__Richieste__
1/ Nella scheda sul Decoro, elenca tutti gli studi richiamati tra parentesi con cognome dell'autore e anno di pubblicazione.
2/ Continua la scheda sul Decoro a partire dalla sua ultima frase.

__Selezione__
◆ ◆ ◆ ◆
Autore della scheda: Mariano Saggiomo
Fatta salva l’attribuzione a Francesco Queirolo (1704-1762) proposta nell’edizione del 1772 della guida di Pompeo Sarnelli (p. 133), le fonti concordano nell’assegnare il Decoro ad Antonio Corradini (si vedano almeno Origlia Paolino 1754, p. 365; Sigismondo 1788, pp. 37-38; Galante 1872, p. 161), e ciò nonostante che la data del 1755 incisa nell’epigrafe sia successiva di tre anni alla morte dell’artista veneziano. L’autografia, o comunque l’ideazione del soggetto, è difatti confermata dal medesimo schema compositivo adottato dallo scultore nella Pudicizia qui in Cappella e prim’ancora nella Vestale di Palazzo Barberini eseguita a Roma nel 1743 (cfr. Riccoboni 1952, pp. 155-156; Cogo 1996, pp. 296-301, n. 40; per confronti con opere austriache potenzialmente osservate dall’artista si veda Cioffi 1994, p. 29). Tuttavia la Picone (1959, p. 72) ha notato nel Decoro «uno scompenso, un calo stilistico […], come se si trattasse di un’opera compiuta su quel modello da parte di un imitatore che ha riportata con assoluta fedeltà i fatti esterni della composizione senza penetrarne lo spirito e la sensibilità»; dubbi che l’autrice estende, ma questa volta in senso contrario, ai ritratti di Isabella Tolfa e di Laudomia Milano inseriti nel tondo alla sommità della statua, ipotizzando che possano forse spettare al Queirolo poiché «si distinguono per maggiore altezza di canto» rispetto ad altri presenti in chiesa (ivi, p. 68).
◆ ◆ ◆ ◆
__Estratti dei record__
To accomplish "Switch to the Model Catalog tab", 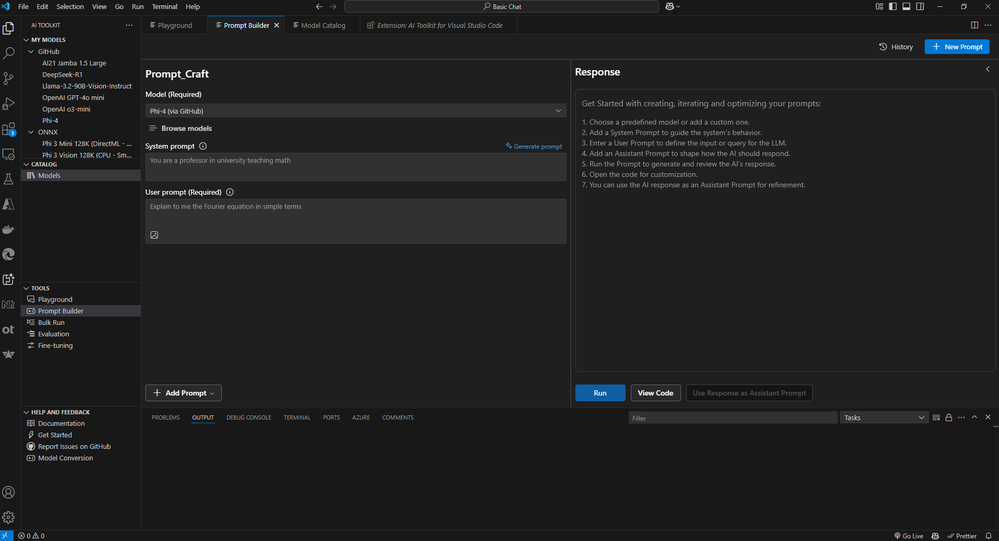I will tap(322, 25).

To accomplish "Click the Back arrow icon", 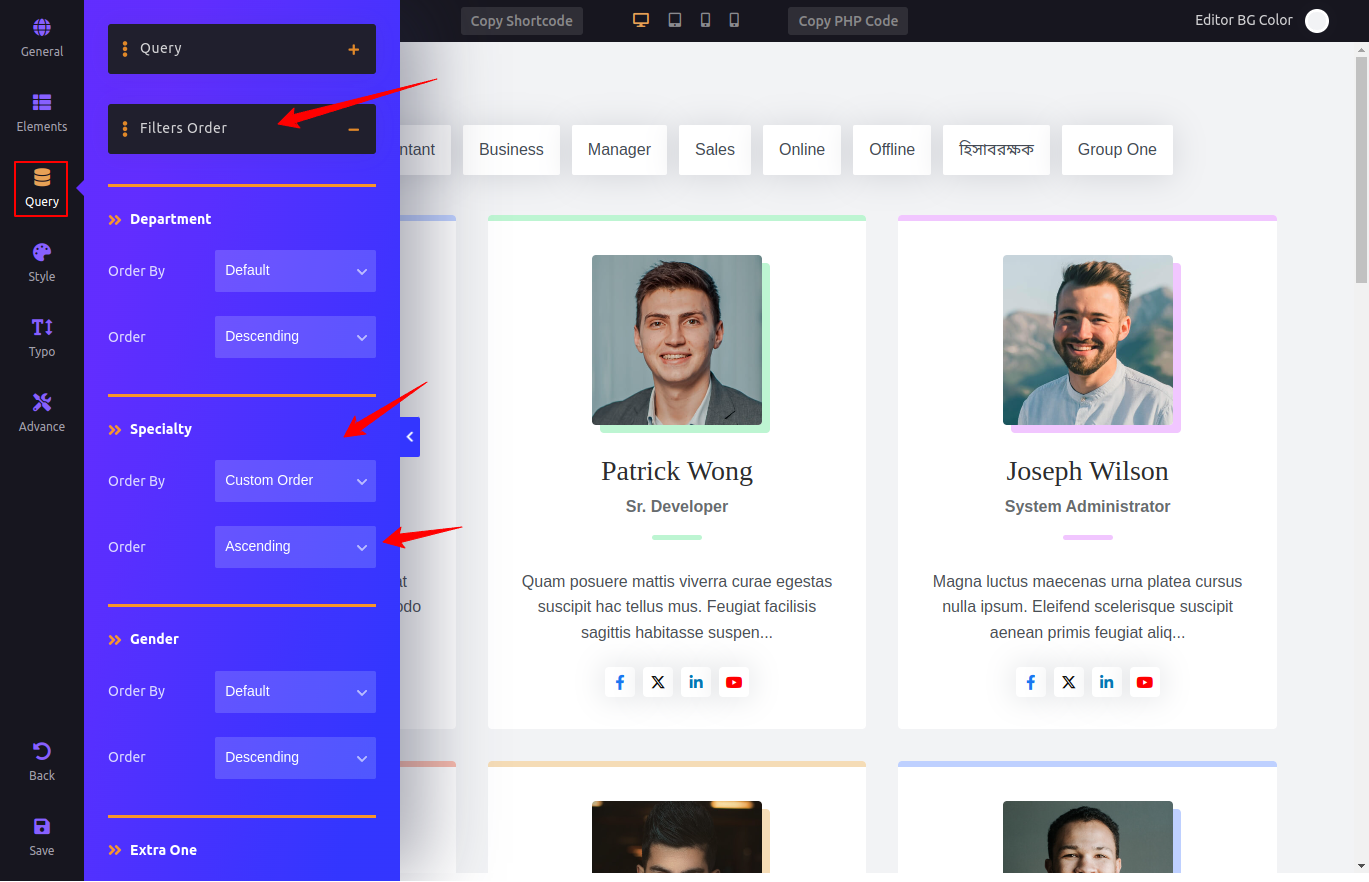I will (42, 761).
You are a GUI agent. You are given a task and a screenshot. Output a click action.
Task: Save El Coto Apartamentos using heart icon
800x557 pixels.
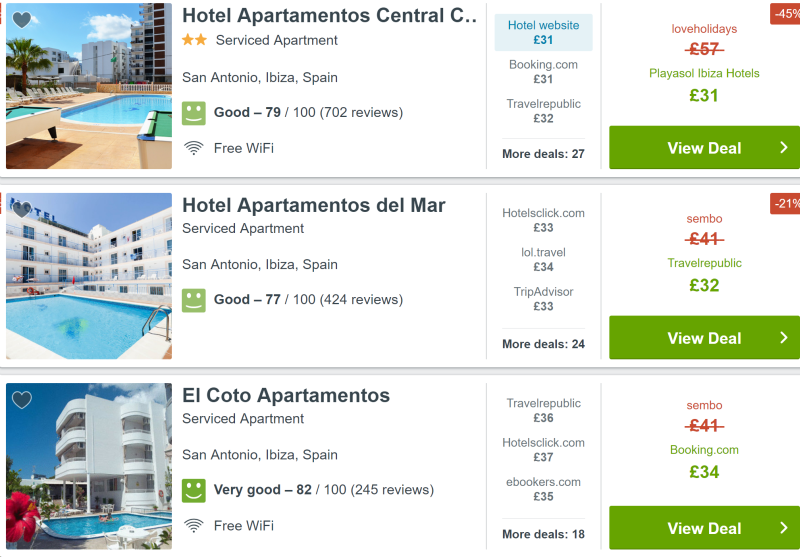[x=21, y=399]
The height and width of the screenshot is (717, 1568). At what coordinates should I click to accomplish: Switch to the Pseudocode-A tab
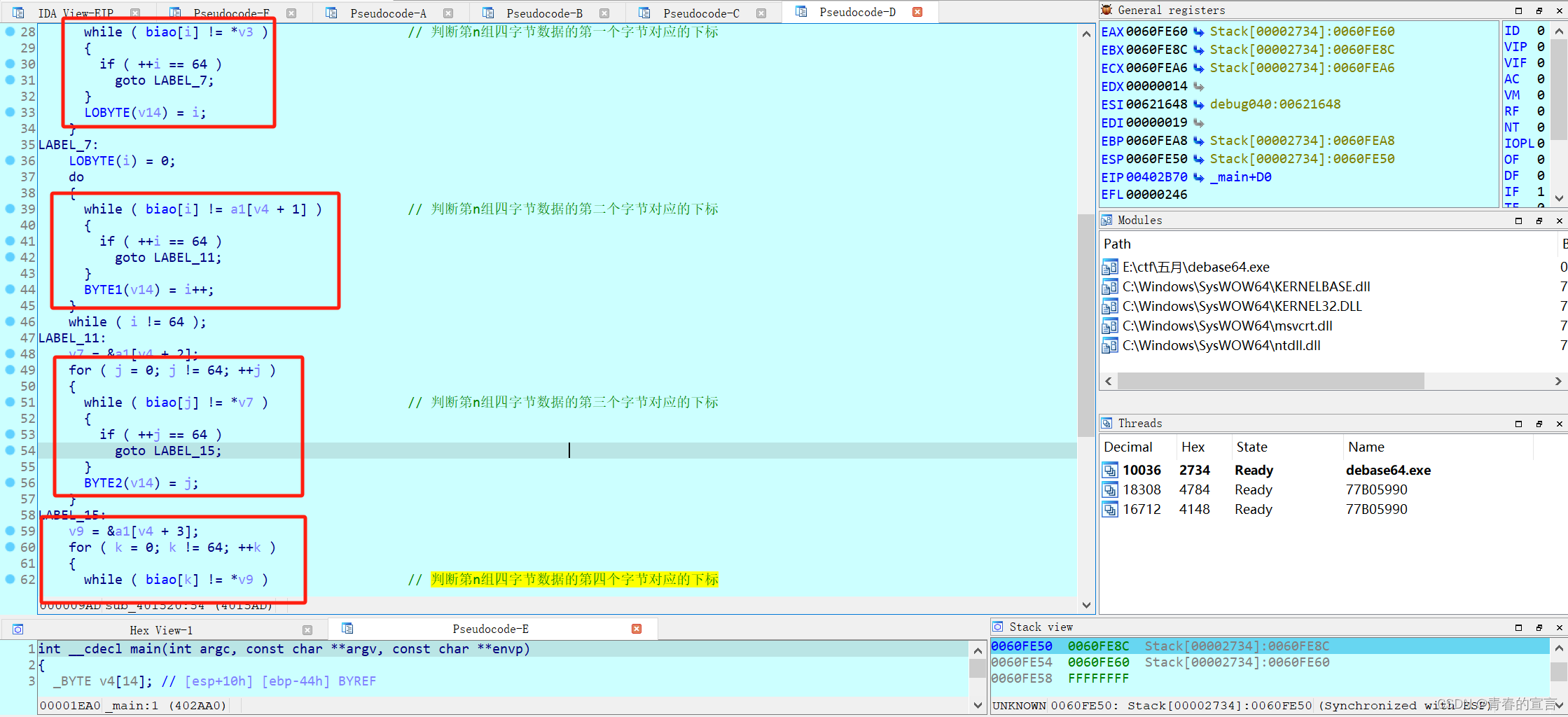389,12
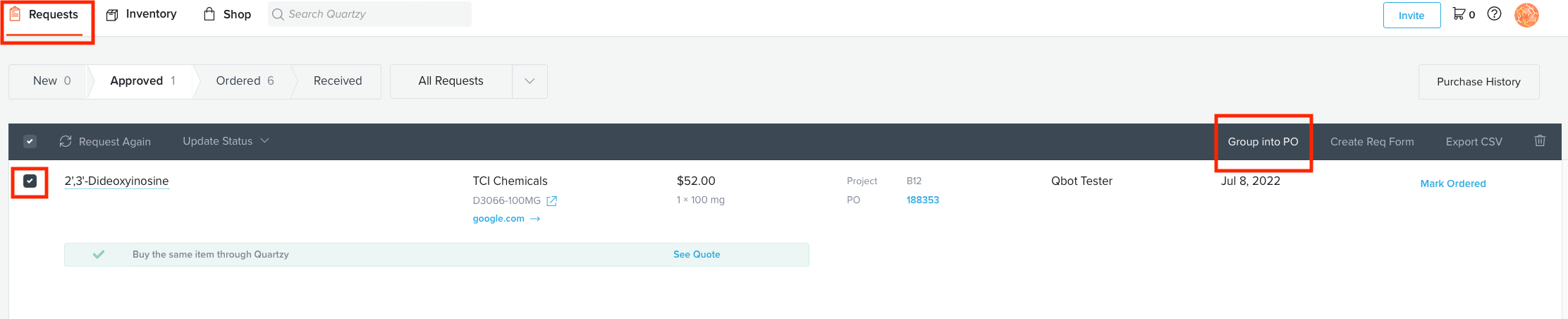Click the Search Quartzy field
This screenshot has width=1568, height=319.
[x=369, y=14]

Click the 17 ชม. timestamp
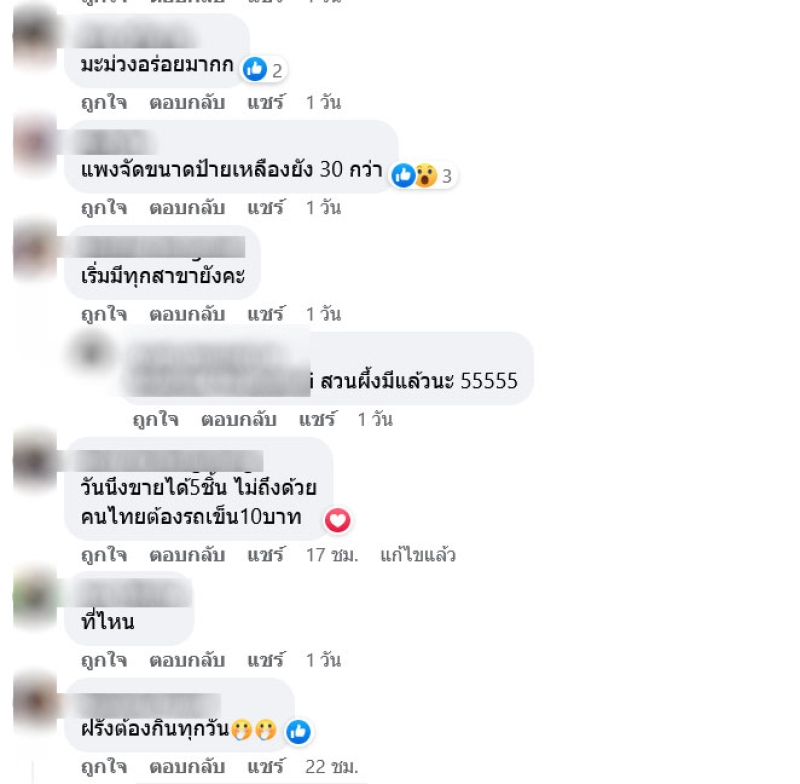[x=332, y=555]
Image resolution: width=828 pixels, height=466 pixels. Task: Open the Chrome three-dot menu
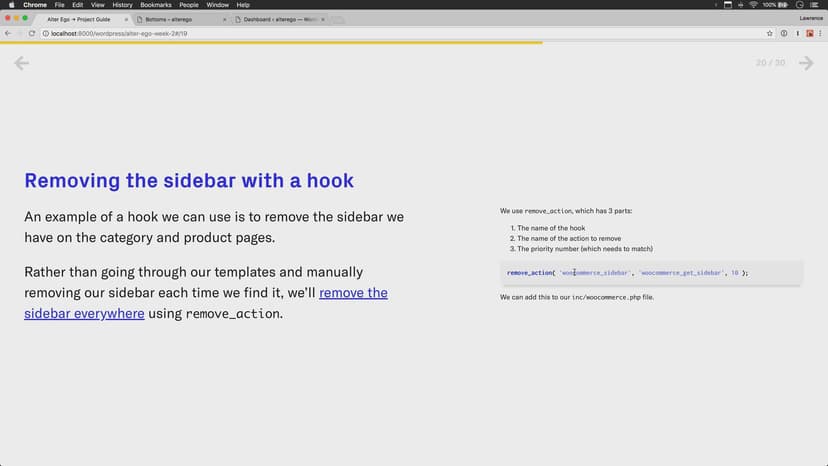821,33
◆ ◆ ◆ ◆
__Risultati__
1/
- Origlia Paolino 1754
- Sigismondo 1788
- Galante 1872
- Riccoboni 1952
- Cogo 1996
- Cioffi 1994
- Picone 1959

2/
Dedicato dunque alla prima e alla seconda moglie di Giovan Francesco di Sangro terzo principe di Sansevero, il monumento si ispira al modello proposto dall’Iconologia di Cesare Ripa, repertorio emblematico di fine Cinquecento verso il quale, com’è stato ampiamente dimostrato (cfr. Mâle 1927; Panfili 2015; e da ultimo Forgione 2022, pp. 47-49), Raimondo nutrì sempre grande interesse, tanto da finanziarne la cospicua edizione settecentesca, in cinque volumi, curata dall’abate Cesare Orlandi tra il 1764 e il 1767. A tale catalogo Raimondo attinse a piene mani nello stabilire le iconografie delle opere nel suo tempio gentilizio. Nel caso in esame, però, ciò non bastò a soddisfare le aspettative del Principe, che infatti inserì il Decoro tra i lavori ‘sacrificabili’, ovvero sostituibili nel caso si fosse trovato uno scultore più capace di adeguarli al suo proprio gusto artistico (Testamento 1770, cc. 46r-v; cfr. anche Chartulae desangriane 2006, p. 107).
Al pari della descrizione di Ripa (1765, pp. 125-126), il Decoro è un «giovane di bello e onesto aspetto» che indossa la leontè, simbolo della fortezza della virtù. La testa esanime dell’animale è accomodata su una breve colonna scanalata (mancante in Ripa) che funge al contempo da base per il registro con il motto «sic floret decoro decus», volendo così indicare che la bellezza è un riflesso del decoro. Anche i due diversi calzari indossati dal personaggio, l’aristocratico coturno al piede destro e l’umile socco al sinistro, seguono il modello ripesco, significando che «ciascuno circa l’abito deve aver riguardo per l’osservanza del decoro all’età ed al grado che tiene» (ivi, p. 136).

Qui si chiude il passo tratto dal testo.